My husband and I went through some challenging times during the pandemic. We were considering divorce, and my husband was talking openly in front of the kids about leaving the family. Two incidents happened when I and the kids stayed at my parent's house for a few days. I went with the kids without telling him. The first time when we reunited, my husband told the kids in detail how sad he was and how he was crying, asking the kids never to leave the house without telling him where they were going with me. That created some safety concerns in the kid's minds. They had to check with him whenever going out of the house with me. My second daughter felt insecure about leaving the house.
Now, we are both doing counseling, trying to fix the situation and create a loving and caring environment for the kids. But my second daughter is significantly affected by the past. She is now six years old. From when she was three until recently, we have been talking and trying to divorce, and she is primarily afraid that her dad will leave or that I will take her away from him.
He travels for business sometimes, and it is hard now for him to leave because of our daughter’s insecurities and trauma around him going.
How can we dissolve these types of trauma?
If she is very stressed out, she usually doesn’t talk, but before bed, she calls me into her room and asks me many questions. Should I invite her to ask me questions about past traumatic events?
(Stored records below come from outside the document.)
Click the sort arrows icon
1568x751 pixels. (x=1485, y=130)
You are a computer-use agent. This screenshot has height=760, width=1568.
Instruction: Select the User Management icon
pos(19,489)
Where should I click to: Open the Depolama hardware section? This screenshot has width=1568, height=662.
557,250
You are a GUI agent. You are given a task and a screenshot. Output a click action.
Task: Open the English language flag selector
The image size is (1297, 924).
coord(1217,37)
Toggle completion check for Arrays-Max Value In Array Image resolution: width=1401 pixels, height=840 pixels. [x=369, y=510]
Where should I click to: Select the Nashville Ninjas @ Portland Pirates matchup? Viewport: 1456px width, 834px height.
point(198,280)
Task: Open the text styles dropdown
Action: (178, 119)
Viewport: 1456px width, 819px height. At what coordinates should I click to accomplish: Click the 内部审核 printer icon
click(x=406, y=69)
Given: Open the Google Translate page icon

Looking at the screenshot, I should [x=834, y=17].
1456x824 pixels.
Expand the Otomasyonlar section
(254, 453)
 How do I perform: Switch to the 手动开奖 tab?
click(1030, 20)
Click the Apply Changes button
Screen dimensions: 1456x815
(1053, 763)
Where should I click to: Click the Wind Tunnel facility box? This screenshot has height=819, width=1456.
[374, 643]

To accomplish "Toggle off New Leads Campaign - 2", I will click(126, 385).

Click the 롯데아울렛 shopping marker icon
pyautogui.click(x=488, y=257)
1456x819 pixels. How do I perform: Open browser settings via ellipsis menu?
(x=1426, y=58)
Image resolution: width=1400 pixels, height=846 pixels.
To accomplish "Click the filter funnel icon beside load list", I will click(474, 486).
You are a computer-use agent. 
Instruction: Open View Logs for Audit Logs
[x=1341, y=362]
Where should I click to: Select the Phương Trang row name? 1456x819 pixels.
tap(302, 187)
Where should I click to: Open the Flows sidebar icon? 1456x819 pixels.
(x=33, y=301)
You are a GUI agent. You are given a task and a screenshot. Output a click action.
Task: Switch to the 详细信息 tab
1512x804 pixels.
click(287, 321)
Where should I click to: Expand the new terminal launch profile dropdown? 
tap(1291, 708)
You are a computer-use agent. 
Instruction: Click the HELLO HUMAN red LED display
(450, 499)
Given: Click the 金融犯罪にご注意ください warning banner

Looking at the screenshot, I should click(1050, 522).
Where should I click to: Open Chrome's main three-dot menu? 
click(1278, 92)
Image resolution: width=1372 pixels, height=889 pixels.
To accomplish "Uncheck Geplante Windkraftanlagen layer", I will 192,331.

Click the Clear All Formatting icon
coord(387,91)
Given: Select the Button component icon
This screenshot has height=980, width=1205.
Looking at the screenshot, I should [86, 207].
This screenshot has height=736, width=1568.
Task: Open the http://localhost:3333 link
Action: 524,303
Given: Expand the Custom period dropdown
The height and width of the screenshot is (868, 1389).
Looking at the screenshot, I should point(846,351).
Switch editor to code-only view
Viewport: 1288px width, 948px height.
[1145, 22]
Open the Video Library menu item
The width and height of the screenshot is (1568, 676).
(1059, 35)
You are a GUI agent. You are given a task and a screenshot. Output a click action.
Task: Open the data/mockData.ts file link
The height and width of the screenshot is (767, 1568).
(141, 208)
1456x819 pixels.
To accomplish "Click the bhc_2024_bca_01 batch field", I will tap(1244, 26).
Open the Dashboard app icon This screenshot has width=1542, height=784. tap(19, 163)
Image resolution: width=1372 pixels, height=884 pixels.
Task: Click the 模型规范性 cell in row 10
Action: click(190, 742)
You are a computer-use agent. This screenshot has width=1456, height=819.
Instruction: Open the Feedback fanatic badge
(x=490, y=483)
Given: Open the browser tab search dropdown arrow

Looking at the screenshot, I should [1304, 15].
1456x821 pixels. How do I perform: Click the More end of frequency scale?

What answers should I give her?
She has trouble falling asleep at night, and she keeps asking me if Dad is home.
Every time I take the kids out somewhere, I show them that Dad knows about it by telling everyone in the morning what is today’s plan, where we will go, and what we will be doing. This helps to anticipate the day and allows them to see that Dad knows everything.
Also, I now plan the week, and I try to do a couple’s meetings on the weekend. My husband does not like them, but often, I do it by myself, then I tell everyone the plan for the following week and invite my husband to suggest adjustments.
I spoke with my kids about the Roles many times, and I told them that it is not their role to plan or care for their parents. They are kids. Let us worry about planning and managing everything this family needs. I tell them, “You do not check on us. We check on you!”
Also, I talk with them about the family vision and we discuss about the type of family we want to become.